Ben Bagdikian, a prominent media critic, and author of the well-acclaimed book The Media Monopoly, provides more detail and examples. In Chapter 6 of his book, for example, Bagdikian describes in detail the pressure on media companies to change content (to “dumb down”) and to shape content based on the demographics of the audiences. Slowly then, the content of media is not as important as the type of person being targeted by the ads.
He also shows that the notion of “giving the audience what they want” is also a bit misleading because, if anything, it is more about targeting those readers that can afford the products that are advertised and so it is almost like giving the advertisers what they want!

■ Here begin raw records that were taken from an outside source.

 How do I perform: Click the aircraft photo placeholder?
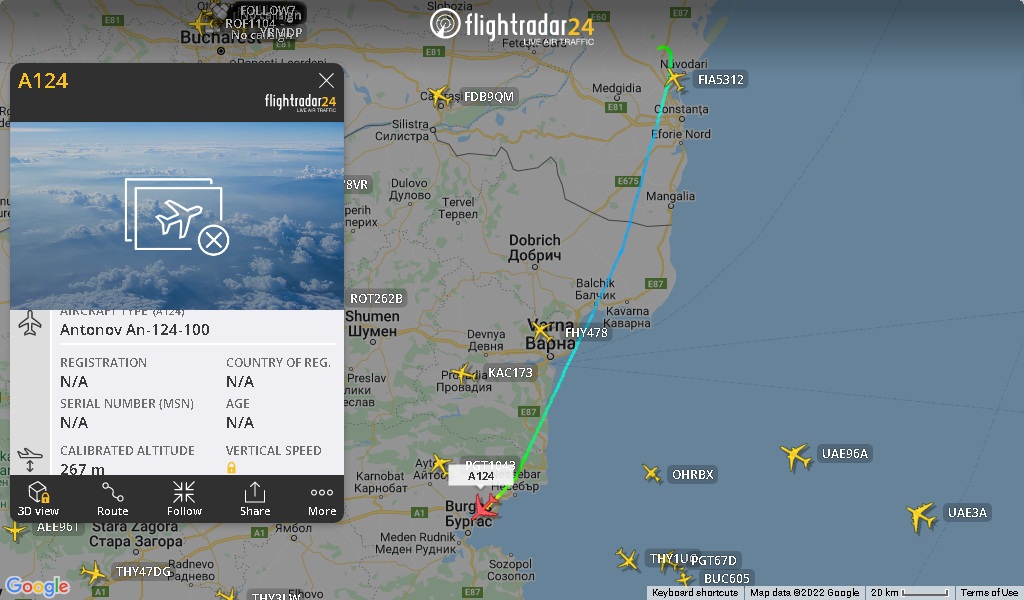pyautogui.click(x=177, y=216)
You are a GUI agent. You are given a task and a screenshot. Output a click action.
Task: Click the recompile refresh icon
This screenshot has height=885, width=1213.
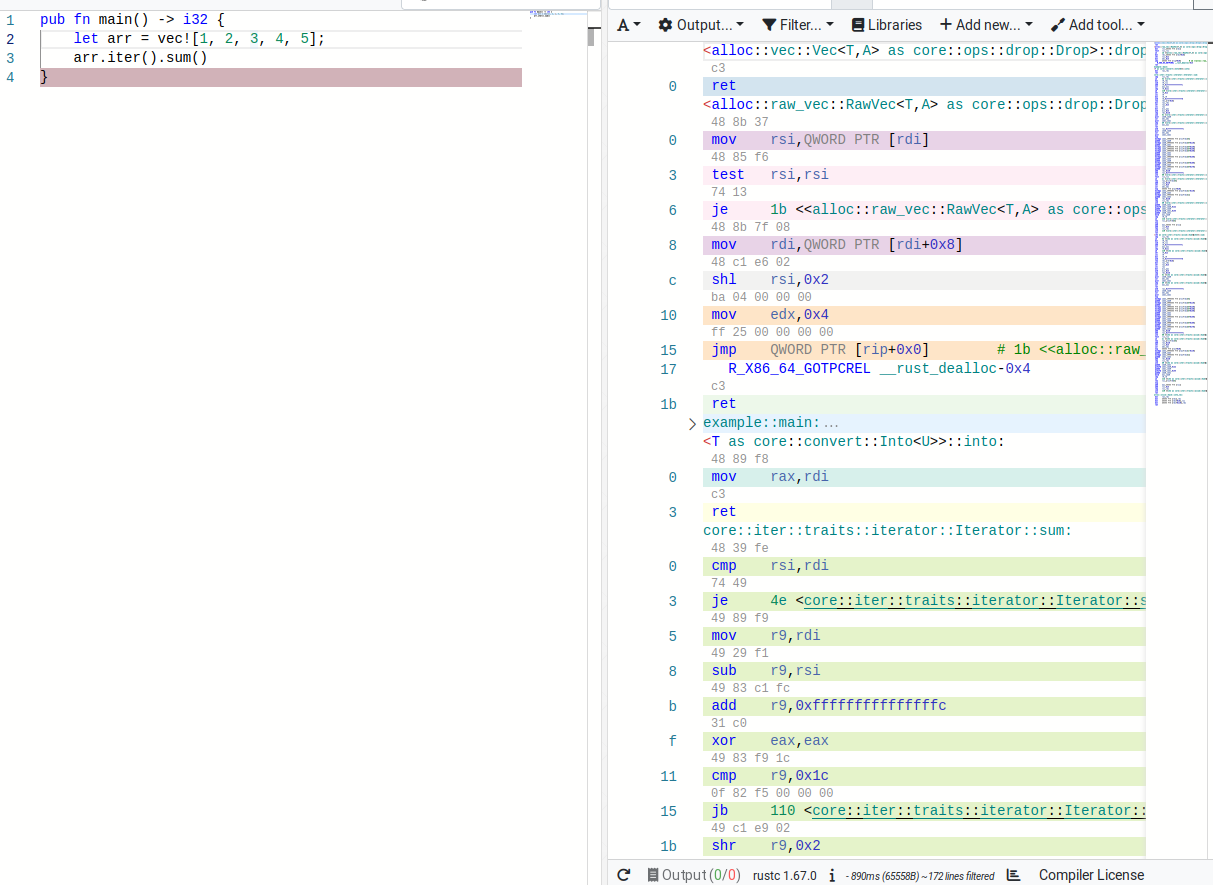pyautogui.click(x=624, y=875)
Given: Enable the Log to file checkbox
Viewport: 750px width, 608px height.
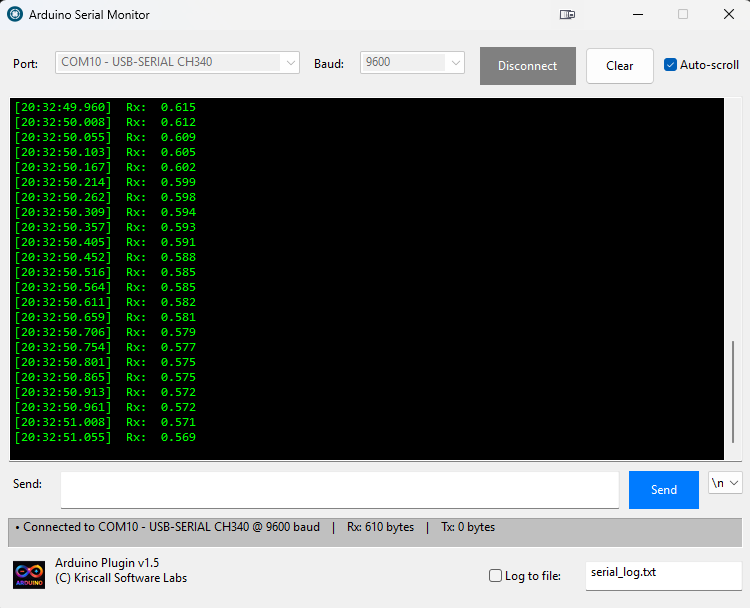Looking at the screenshot, I should coord(495,575).
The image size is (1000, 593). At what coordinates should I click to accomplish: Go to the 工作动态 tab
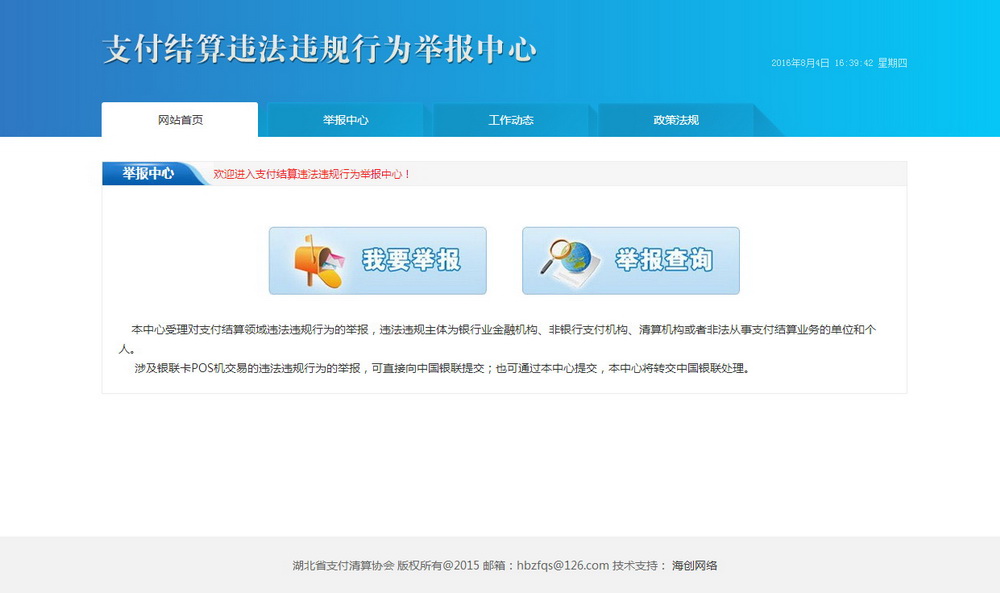[x=510, y=120]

The “dumbing down” of the content also acts to promote a “buying mood.” Hence, as Bagdikian summarizes, “programming is carefully noncontroversial, light, and nonpolitical” (see p. 133). As he traces briefly the history of advertising in magazines he also hints that this has happened for a long time:
The influence of advertising on magazines reached a point where editors began selecting articles not only on the basis of their expected interest for readers but for their influence on advertisements. Serious articles were not always the best support for ads. An article that put the reader in an analytical frame of mind did not encourage the reader to take seriously an ad that depended on fantasy or promoted a trivial product. An article on genuine social suffering might interrupt the “buying” mood on which most ads for luxuries depend. The next step, seen often in mid-twentieth century magazines, was commissioning articles solely to attract readers who were good prospects to buy products advertised in the magazine. After that came the magazine phenomenon of the 1970s — creating magazines for an identifiable special audience and selling them to particular advertisers.
— Ben H. Bagdikian, The Media Monopoly, Sixth Edition, (Beacon Press, 2000), p.138.